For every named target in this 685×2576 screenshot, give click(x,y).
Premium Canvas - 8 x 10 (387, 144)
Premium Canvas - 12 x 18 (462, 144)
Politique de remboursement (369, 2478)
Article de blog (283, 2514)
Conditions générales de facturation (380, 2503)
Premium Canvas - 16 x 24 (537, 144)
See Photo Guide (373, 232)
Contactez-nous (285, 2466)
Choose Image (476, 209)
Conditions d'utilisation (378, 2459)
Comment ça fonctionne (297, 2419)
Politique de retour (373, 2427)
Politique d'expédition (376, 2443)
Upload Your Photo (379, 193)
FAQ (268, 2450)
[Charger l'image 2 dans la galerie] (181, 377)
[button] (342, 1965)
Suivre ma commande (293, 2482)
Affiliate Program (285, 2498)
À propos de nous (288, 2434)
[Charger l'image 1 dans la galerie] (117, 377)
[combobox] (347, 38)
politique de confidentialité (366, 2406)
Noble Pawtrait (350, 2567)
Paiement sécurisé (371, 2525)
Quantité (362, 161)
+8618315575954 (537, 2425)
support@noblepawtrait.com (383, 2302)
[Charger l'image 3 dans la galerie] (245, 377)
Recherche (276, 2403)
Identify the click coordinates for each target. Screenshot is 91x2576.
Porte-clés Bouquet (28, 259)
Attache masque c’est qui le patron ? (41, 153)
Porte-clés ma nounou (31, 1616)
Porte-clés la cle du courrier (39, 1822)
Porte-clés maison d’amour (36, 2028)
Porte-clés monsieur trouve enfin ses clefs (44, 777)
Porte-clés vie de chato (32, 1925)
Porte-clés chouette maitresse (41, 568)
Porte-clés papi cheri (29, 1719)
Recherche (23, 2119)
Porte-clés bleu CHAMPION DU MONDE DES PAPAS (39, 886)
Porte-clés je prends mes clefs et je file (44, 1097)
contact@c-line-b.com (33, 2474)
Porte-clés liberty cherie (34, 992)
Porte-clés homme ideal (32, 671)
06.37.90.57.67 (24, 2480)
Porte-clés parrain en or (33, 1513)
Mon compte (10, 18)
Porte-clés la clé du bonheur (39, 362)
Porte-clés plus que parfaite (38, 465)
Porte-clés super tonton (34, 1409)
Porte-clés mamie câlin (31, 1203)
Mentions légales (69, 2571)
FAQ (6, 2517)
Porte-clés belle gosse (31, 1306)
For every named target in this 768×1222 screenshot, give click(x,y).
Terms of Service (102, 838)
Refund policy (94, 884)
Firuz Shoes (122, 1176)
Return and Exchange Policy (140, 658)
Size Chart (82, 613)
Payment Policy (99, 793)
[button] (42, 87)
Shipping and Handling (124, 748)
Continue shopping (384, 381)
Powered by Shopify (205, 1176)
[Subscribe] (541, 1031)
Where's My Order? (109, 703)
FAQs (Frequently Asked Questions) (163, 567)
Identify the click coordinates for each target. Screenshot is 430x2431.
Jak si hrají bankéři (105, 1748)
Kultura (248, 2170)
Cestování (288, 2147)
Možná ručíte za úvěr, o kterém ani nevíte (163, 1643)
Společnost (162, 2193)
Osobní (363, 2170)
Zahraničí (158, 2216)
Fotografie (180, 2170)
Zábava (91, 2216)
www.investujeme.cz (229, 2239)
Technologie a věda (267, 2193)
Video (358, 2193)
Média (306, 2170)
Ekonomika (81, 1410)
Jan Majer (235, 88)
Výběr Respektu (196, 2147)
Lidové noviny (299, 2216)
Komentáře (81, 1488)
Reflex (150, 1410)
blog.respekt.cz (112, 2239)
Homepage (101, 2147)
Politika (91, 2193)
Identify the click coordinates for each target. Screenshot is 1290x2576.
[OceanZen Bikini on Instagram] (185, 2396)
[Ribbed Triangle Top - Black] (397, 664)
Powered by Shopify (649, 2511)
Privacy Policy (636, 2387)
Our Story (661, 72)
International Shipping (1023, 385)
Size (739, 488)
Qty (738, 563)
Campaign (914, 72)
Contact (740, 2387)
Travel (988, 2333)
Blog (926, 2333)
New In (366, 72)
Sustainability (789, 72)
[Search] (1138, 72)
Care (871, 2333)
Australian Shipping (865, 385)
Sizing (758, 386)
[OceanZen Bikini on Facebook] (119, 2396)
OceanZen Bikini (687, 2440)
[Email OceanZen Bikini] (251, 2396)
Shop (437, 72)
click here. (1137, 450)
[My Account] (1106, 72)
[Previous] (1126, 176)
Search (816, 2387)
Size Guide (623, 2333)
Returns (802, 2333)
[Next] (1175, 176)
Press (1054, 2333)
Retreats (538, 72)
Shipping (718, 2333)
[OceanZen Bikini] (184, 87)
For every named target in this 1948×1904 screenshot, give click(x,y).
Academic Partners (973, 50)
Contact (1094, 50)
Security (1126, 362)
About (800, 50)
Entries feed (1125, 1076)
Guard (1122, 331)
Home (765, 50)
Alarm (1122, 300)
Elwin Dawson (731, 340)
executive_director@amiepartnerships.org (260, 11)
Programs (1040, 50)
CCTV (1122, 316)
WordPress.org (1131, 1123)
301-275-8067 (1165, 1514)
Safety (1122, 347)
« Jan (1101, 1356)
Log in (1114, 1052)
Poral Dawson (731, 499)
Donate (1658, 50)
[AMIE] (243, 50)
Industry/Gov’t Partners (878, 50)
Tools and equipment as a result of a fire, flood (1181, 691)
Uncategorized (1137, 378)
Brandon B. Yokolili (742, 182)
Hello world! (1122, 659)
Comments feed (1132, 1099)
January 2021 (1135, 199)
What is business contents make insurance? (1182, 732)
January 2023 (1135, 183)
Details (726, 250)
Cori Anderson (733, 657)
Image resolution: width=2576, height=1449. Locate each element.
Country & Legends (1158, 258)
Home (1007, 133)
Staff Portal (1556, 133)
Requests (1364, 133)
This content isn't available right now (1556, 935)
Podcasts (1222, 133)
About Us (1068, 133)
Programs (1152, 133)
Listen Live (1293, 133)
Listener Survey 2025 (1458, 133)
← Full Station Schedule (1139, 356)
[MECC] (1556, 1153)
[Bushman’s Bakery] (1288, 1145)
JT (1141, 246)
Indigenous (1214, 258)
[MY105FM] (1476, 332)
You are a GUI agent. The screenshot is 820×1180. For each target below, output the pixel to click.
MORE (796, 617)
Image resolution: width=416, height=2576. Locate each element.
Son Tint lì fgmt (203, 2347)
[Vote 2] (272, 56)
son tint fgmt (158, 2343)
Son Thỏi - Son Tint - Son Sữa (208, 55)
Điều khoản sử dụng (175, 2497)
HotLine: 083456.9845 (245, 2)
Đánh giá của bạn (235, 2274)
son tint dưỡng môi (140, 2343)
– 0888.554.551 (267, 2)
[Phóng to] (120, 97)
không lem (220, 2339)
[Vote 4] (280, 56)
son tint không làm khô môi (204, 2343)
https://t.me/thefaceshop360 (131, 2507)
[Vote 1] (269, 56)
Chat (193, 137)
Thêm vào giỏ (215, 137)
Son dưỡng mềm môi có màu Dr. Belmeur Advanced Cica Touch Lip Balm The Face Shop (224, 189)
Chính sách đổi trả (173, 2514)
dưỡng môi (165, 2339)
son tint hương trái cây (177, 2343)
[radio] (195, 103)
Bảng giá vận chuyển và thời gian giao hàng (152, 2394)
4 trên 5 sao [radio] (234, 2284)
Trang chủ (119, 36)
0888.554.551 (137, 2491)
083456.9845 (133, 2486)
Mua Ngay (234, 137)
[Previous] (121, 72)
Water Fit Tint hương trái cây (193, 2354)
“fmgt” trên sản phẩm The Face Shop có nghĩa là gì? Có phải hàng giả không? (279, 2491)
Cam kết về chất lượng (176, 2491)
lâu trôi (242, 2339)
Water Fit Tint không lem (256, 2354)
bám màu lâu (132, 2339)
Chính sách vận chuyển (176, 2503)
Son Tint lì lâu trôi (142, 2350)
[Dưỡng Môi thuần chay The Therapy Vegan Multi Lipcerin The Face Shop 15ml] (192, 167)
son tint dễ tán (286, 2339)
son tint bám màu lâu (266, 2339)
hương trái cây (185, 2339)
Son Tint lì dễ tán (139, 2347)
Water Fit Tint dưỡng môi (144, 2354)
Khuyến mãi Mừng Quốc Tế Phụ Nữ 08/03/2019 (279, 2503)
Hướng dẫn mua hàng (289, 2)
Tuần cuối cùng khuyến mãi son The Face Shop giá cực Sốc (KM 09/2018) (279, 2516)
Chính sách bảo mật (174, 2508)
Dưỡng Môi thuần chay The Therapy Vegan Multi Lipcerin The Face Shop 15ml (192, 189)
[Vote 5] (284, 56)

WHAT THE TASK ASKS: Go through the data and show each line that holds "OceanZen".

FINISHED EXERCISE:
[OceanZen Bikini on Instagram] (185, 2396)
[OceanZen Bikini on Facebook] (119, 2396)
OceanZen Bikini (687, 2440)
[Email OceanZen Bikini] (251, 2396)
[OceanZen Bikini] (184, 87)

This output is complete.